If you want to mine data for INS project, please stay at the root folder.

Mining

Simply run the following command to initiate the mining process:

node index.js

Data Loading

Move to data_loading folder for the data loading process. The following steps will show you how to load the data into database.

Pre-requisites

Python 3.6 or newer

An initialized and running Neo4j database

Add Dependencies

Run the following command to install dependencies.

pip3 install -r requirements.txt

Or run pip install -r requirements.txt if you are using virtualenv. The dependencies included in requirements.txt are listed below:

pyyaml

neo4j - version 1.7.6

boto3

requests

Configuration File

All the inputs of Data Loader can be set in a YAML format configuration file by using the fields defined below. Using a configuration file can make your Data Loader command significantly shorter.

An example configuration file can be found in config/config.yml

neo4j:uri: Address of the target Neo4j endpoint

neo4j:user: Username to be used for the Neo4j database

neo4j:password: Password to be used for the Neo4j database

schema: The file path(s) of the YAML formatted schema file(s)

prop_file: The file containing the properties for the specified schema

dataset: The directory containing the data to be loaded, a temporary directory if loading from an S3 bucket

Run the Pre-processing Pipeline

The INS project has a data pre-processing pipeline which consists of several Python scripts. These scripts format and in some cases generate a report about the data.

It is essential to run these scripts in order for the raw gathered data to work in the INS web application.

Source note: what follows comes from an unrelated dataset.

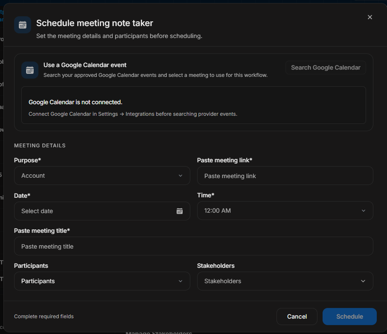387x334 pixels.
Task: Click the Google Calendar not connected notice
Action: click(x=194, y=105)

These scripts should be run from the root directory for the INS-ETL project in the following order and they will act upon data in the '/data' directory:

  1. python date_restriction_for_outputs.py This filters data based upon dates

  2. python project_abstract_formatter.py This removes '\n' characters from project abstracts

  3. python extra_whitespace_formatter.py This makes sure any whitespace is just a single space

  4. python calculate_award_amount_ranges.py This formats a column for the project data to be used on the UI

  5. python tag_representative_project.py This formats a column for the project data that is internal to the application but is required for the application to work properly

  6. python output_count_report.py This generates a report for the data, intended for data validation purposes

There are assumptions:

  1. All files have the file extensions either '.txt' or '.tsv'. Our convention is that manually curated data ends in '.txt' while automatically gathered data ends in '.tsv'.
  2. All files start with the type of data in the file, case sensitive. For example: type 'patent' has files 'patent_application.tsv' and 'patent_grant.tsv', not 'granted_patent.tsv' or 'Patent_application.tsv'. Any filename-level annotation is to be done after the beginning of the filename is the type of data in the file.
  3. These are tab delimited files.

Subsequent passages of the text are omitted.